使用 composer audit 可检查 php 项目依赖漏洞,需 Composer 2.7+ 版本支持。执行 composer self-update 升级后,在项目根目录运行 composer audit,将扫描 composer.lock 文件并报告安全风险,包括漏洞等级、受影响包、修复建议及 CVE 编号。通过 –no-dev、–only-dev、–strict 等参数可调整审计范围与严格程度,推荐在 CI 中集成 composer audit –strict 实现自动化阻断。定期执行该命令有助于及时发现并修复依赖中的已知安全问题,提升项目安全性。

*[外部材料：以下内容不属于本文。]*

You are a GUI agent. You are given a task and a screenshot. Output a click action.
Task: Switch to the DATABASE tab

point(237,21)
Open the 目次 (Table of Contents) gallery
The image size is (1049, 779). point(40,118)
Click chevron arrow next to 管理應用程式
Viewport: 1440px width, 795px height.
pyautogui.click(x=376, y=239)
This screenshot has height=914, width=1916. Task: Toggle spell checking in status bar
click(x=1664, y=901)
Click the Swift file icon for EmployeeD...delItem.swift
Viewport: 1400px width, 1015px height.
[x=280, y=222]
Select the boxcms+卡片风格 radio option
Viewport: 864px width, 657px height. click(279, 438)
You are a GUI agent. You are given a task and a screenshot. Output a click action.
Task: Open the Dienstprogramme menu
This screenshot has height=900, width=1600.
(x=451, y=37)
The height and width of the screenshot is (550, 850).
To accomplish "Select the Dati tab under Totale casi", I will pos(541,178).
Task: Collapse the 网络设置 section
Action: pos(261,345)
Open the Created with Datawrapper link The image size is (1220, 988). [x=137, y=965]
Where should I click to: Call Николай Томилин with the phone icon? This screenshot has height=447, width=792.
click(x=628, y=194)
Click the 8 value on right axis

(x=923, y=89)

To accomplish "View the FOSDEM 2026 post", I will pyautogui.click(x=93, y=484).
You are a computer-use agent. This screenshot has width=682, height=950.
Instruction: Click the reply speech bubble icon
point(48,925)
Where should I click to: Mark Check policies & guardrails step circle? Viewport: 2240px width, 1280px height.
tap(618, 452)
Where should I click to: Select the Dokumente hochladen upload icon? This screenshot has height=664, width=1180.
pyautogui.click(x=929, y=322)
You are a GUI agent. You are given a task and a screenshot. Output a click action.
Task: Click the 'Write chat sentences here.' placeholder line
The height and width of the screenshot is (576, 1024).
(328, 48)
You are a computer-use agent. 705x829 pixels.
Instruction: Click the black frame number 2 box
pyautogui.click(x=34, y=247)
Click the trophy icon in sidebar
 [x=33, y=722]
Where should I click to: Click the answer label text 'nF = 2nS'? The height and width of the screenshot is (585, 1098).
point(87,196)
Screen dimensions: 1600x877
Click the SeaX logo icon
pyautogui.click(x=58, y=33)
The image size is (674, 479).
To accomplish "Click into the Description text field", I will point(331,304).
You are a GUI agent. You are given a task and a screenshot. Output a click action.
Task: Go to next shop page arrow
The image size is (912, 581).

要使用 composer audit 检查项目依赖的安全漏洞,你需要确保已安装支持该命令的 Composer 版本(2.7 或更高)。这个功能是 Composer 内置的,无需额外安装插件,可以直接扫描 composer.lock 文件中的依赖项,识别已知的安全风险。
启用 composer audit 功能
Composer 从 2.7 版本开始原生支持 audit 命令。如果你的版本较低,需先升级:
composer self-update
升级后可通过以下命令确认版本:
composer –version
运行安全审计
在项目根目录下(即存在 composer.lock 的目录),执行:
composer audit
Composer 会自动读取 composer.lock 并联网查询官方安全数据库,报告存在已知漏洞的依赖包。
常见输出包括:
- 漏洞描述和严重程度(低、中、高、严重)
- 受影响的包名和当前版本
- 建议修复方案(如升级到某个版本)
- CVE 编号或参考链接
调整审计范围和选项
你可以通过参数控制审计行为:
- 仅检查生产环境依赖:
composer audit –no-dev - 仅检查开发依赖:
composer audit –only-dev - 以严格模式运行(发现任意漏洞即返回非零退出码):
composer audit –strict - 查看详细信息:
composer audit -v
集成到持续集成(CI)流程
你可以在 CI 脚本中加入 composer audit --strict,以便在检测到安全问题时自动中断构建,提升项目安全性。
– name: Check for vulnerable dependencies
run: composer audit –strict
基本上就这些。只要定期运行 composer audit,就能及时发现并处理 PHP 依赖中的安全问题,不复杂但容易忽略。